Reliance Industries Ltd chairman Mukesh Ambani overtook Alibaba Group Holding Ltd (阿里巴巴) founder Jack Ma (馬雲) to become Asia’s richest person as he positions Reliance to disrupt the e-commerce space in India.
The chairman of India’s refining-to-telecoms conglomerate, Ambani was estimated to be worth US$44.3 billion on Friday, with Reliance shares rising 1.6 percent to a record 1,099.8 rupees, according to the Bloomberg Billionaires Index.
Ma’s wealth stood at US$44 billion at the close of trading on Friday in the US, where the company is listed.
Ambani has added US$4 billion to his fortune this year as Reliance doubled its petrochemicals capacity and investors cheered the success of his disruptive telecom upstart, Reliance Jio Infocomm Ltd.

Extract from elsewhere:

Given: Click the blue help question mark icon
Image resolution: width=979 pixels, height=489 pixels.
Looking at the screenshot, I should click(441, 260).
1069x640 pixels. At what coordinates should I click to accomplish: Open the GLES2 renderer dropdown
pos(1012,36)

The tycoon earlier this month unveiled plans to leverage his 215 million telecom subscribers to expand his e-commerce offerings, taking on the likes of Amazon.com Inc and Walmart Inc.

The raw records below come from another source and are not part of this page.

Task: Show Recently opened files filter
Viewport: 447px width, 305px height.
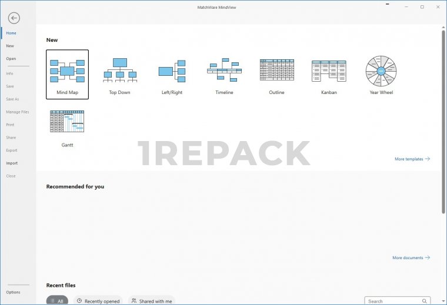Action: (98, 301)
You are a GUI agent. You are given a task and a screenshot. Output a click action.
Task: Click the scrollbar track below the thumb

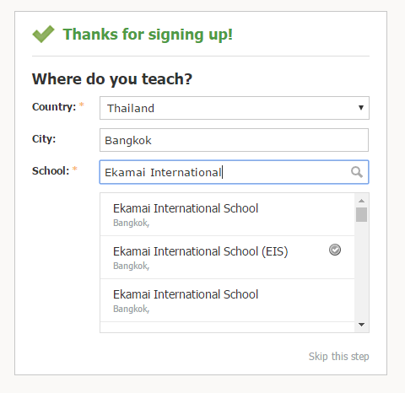pos(361,270)
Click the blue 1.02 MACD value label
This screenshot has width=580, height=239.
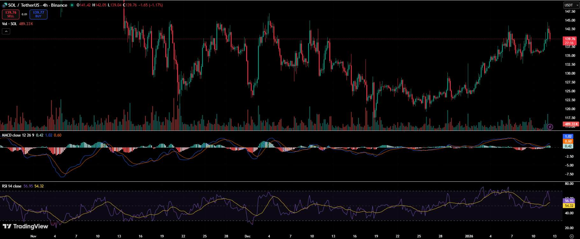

Ma has lost US$1.4 billion this year.
Ambani, best known for executing large-scale projects, spearheaded construction of the world’s largest refining complex in Jamnagar, Gujarat State, owns the most widespread mobile data network globally and claims to have India’s biggest, as well as its most-profitable retail firm.
At this month’s annual shareholders’ meeting, Ambani said that Reliance saw its “biggest growth opportunity in creating a hybrid, online-to-offline new commerce platform,” involving the group’s Reliance Retail Ltd and Reliance Jio businesses.
The “size of Reliance will more than double” by 2025, Ambani told the meeting.
Jio is to introduce a fiber-based broadband service across 1,100 Indian cities next month in what Ambani said would be the biggest greenfield fixed-line rollout anywhere in the world.
Within a week of the announcements, Reliance re-entered the US$100 billion club, after more than a decade.
Ambani used the same venue two years ago to announce his disruptive telecom venture with free offers that eventually forced smaller rivals to quit and bigger ones to merge.
The billionaire inherited Reliance from his much-storied father, business tycoon Dhirubhai Ambani, who is credited with sparking an equity culture among middle-class Indians and using their savings to build the group’s textile and petrochemical manufacturing units.